• _Saved data entries_
·····

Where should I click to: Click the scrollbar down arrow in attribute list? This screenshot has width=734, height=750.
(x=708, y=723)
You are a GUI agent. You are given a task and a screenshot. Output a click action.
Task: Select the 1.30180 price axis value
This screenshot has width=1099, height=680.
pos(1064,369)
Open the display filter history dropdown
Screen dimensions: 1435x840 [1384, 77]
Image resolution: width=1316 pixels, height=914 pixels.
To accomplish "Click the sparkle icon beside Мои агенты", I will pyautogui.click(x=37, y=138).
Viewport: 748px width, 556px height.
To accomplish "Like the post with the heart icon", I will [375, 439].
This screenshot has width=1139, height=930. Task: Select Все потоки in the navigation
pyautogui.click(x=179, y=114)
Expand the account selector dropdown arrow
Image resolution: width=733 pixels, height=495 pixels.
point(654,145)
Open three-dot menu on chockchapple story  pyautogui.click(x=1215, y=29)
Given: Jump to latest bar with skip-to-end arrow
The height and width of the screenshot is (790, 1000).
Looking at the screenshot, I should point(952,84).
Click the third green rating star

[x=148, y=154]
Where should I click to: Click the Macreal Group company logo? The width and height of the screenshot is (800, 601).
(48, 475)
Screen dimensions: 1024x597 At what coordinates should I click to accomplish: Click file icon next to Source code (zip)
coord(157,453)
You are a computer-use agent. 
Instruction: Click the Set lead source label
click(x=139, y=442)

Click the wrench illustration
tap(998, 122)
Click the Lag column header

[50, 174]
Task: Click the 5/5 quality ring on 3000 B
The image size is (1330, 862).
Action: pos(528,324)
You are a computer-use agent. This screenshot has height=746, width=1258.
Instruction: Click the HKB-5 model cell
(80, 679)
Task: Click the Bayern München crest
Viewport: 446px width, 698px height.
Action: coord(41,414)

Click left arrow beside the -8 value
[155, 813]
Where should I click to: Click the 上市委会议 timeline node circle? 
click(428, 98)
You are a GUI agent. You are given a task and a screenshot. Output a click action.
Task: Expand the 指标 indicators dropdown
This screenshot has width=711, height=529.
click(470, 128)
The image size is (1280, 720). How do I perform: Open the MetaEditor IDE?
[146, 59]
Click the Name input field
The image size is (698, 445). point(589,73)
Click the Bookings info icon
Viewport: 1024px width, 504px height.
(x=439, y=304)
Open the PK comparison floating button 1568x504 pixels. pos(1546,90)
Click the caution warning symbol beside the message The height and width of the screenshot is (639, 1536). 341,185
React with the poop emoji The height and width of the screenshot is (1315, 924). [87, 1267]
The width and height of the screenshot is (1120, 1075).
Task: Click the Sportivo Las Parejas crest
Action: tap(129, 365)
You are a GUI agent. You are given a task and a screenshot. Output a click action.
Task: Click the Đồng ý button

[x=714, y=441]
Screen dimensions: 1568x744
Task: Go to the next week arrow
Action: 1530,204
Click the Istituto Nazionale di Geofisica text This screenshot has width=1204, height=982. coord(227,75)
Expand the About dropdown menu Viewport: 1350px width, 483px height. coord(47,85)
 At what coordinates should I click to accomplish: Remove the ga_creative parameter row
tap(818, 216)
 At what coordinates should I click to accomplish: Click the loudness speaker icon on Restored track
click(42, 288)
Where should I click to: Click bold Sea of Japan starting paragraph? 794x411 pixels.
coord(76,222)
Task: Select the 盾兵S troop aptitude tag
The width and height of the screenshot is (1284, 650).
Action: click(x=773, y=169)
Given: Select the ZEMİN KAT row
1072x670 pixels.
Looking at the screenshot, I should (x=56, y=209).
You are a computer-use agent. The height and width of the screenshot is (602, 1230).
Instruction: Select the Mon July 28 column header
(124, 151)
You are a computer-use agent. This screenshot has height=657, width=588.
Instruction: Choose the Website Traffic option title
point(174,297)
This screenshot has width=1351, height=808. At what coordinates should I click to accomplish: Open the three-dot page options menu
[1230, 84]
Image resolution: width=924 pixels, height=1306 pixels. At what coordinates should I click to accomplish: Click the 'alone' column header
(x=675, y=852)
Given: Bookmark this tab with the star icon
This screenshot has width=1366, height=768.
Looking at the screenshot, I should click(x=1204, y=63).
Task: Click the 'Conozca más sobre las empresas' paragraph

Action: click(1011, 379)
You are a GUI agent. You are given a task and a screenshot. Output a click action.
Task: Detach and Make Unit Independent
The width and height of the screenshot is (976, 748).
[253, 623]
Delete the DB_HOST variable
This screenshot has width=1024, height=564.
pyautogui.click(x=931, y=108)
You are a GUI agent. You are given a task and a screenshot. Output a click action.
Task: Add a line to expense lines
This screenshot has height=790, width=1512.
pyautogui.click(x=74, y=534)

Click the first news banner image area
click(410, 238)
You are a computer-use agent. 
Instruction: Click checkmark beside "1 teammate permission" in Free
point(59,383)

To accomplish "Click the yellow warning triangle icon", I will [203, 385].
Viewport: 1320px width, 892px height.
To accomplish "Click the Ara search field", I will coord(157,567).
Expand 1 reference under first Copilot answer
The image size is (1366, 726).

·····

• _Your objective_
Lines that contain the word "will": how many are there in the data? Give the number and nothing else.

• _Answer to the exercise_
4